Pointing data for screenshots:
Start

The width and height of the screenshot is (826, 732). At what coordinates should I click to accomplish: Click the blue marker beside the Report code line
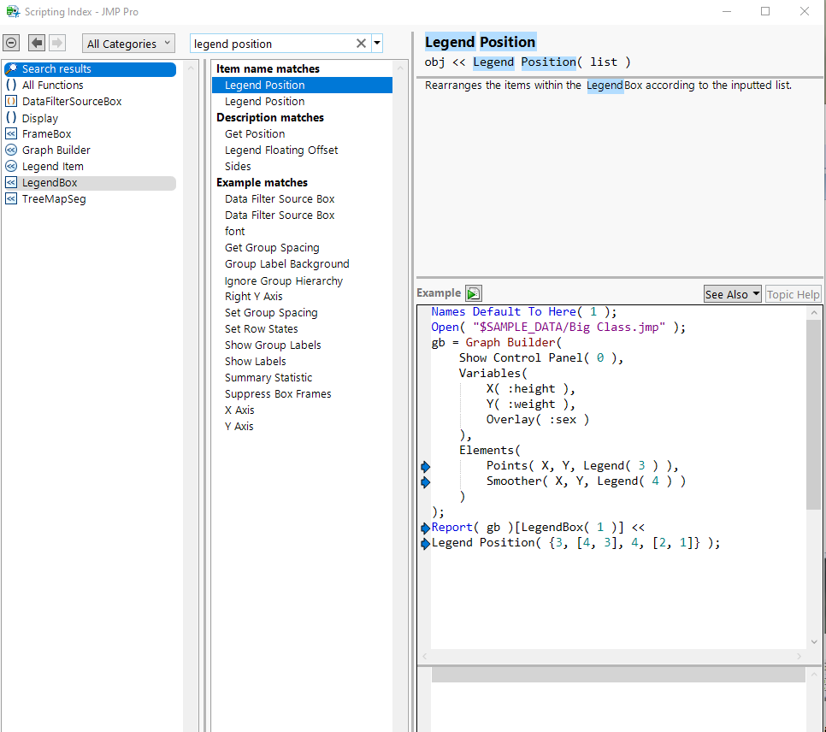point(425,528)
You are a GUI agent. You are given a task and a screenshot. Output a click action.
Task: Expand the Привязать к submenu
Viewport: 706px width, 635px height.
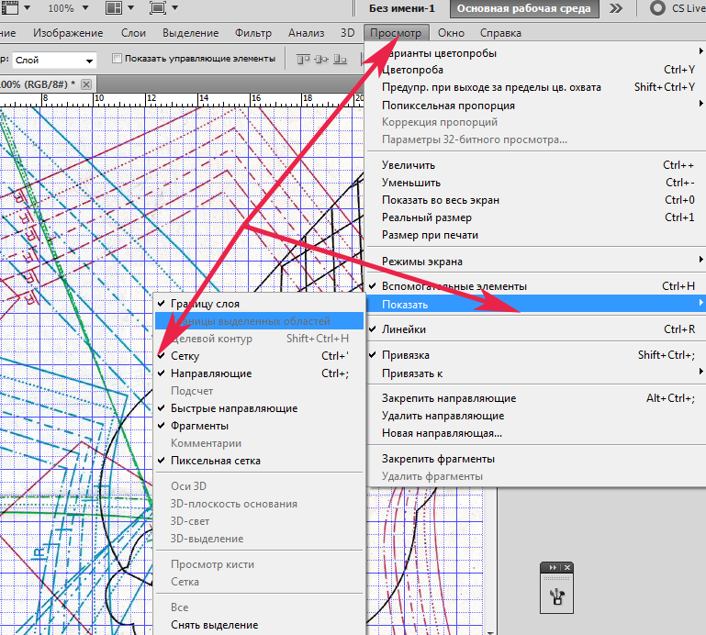(x=413, y=373)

End

▶ SET EXERCISE
Reproduce every row above word for word, omitting the pictures.

▶ OUTPUT FOR THIS EXERCISE
The width and height of the screenshot is (826, 732). At what coordinates should I click to accomplish: Click the blue marker beside the Report code line
point(425,528)
You are a GUI agent. You are given a task and a screenshot. Output a click action.
Task: Expand the Привязать к submenu
Viewport: 706px width, 635px height.
(x=413, y=373)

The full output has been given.